Ed Stinson

No. 72, 91, 97
- Position: Defensive end

Personal information
- Born: February 15, 1990 (age 36) Homestead, Florida, U.S.
- Listed height: 6 ft 3 in (1.91 m)
- Listed weight: 287 lb (130 kg)

Career information
- High school: Homestead (FL) South Dade
- College: Alabama
- NFL draft: 2014: 5th round, 160th overall pick

Career history
- Arizona Cardinals (2014–2017); New York Jets (2017);

Awards and highlights
- BCS national champion (2010, 2012, 2013); Second-team All-SEC (2013);

Career NFL statistics
- Total tackles: 27
- Sacks: 1
- Stats at Pro Football Reference

= Ed Stinson =

American football player (born 1990)

Ed Stinson (born February 15, 1990) is an American former professional football player who was a defensive end in the National Football League (NFL). He was selected by the Arizona Cardinals in the fifth round of the 2014 NFL draft. He played college football for the Alabama Crimson Tide.

==College career==
Stinson was a member of Alabama's 2009 national championship team during his redshirt year as a freshman, played as a backup for the 2011 and starting defensive lineman for the 2012 national championship teams. Stinson was ranked as one of the top defensive end prospects for the 2014 NFL draft.

===College statistics===

| Year | GP–GS | Tackles |  |  |  | Sacks | Pass Defense |  |  |  | Fumbles |  | Blocked |
| Solo | Ast | Total | Loss–Yards | No–Yards | Int–Yards | BU | PD | QBH | No–Yards | FF | Kick |
| 2009 | Redshirt |  |  |  |  |  |  |  |  |  |  |  |  |
| 2010 | 9–0 | 8 | 6 | 14 | 0–0 | 0–0 | 0–0 | 0 | 0 | 2 | 0–0 | 0 | 0 |
| 2011 | 13–0 | 10 | 9 | 19 | 5-12 | 1–3 | 0–0 | 1 | 1 | 0 | 2–0 | 1 | 0 |
| 2012 | 14–14 | 20 | 10 | 30 | 8.5–23 | 3–15 | 0–0 | 0 | 0 | 5 | 0–0 | 0 | 0 |
| 2013 | 12–12 | 15 | 23 | 38 | 2–7 | 1.5–6 | 0–0 | 1 | 1 | 4 | 1–0 | 0 | 0 |
| Total |  | 53 | 48 | 101 | 15.5–42 | 5.5–24 | 0–0 | 2 | 2 | 11 | 3–0 | 1 | 0 |

==Professional career==
===Arizona Cardinals===
Stinson was selected by the Arizona Cardinals in the fifth round, 160th overall, of the 2014 NFL draft.
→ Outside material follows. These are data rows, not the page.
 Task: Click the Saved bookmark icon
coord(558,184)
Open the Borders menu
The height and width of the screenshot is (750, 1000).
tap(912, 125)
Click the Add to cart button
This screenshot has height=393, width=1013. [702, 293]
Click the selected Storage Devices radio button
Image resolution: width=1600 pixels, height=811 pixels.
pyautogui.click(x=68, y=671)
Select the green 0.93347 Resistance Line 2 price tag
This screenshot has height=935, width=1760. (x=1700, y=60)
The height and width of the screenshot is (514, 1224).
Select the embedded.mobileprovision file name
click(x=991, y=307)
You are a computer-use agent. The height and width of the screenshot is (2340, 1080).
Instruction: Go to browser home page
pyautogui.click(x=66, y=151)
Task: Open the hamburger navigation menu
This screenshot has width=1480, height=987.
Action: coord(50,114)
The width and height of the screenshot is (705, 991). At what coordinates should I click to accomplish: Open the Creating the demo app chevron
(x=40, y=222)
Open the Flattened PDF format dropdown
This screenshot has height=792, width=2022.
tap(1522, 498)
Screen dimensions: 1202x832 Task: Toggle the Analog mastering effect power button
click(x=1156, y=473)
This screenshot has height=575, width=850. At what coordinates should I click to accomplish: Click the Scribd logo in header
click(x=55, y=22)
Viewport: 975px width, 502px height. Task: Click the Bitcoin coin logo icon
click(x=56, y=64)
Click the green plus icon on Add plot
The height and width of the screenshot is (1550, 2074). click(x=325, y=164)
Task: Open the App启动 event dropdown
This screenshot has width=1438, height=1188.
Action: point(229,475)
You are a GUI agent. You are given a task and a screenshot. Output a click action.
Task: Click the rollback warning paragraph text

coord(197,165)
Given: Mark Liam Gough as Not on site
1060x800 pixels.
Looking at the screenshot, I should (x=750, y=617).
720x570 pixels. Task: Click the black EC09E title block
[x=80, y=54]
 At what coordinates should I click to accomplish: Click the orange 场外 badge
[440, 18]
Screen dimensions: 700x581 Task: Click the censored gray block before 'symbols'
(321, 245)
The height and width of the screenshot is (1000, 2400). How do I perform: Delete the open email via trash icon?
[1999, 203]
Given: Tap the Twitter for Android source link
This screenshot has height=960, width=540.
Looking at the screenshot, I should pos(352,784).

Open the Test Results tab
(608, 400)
On September 2, 2017, Stinson was placed on injured reserve. He was released by the Cardinals on September 12, 2017.

===New York Jets===
On October 4, 2017, Stinson signed with the New York Jets. He was released by the Jets on October 31, 2017. He was re-signed on November 7, 2017. He was waived/injured on November 11, 2017, and placed on injured reserve.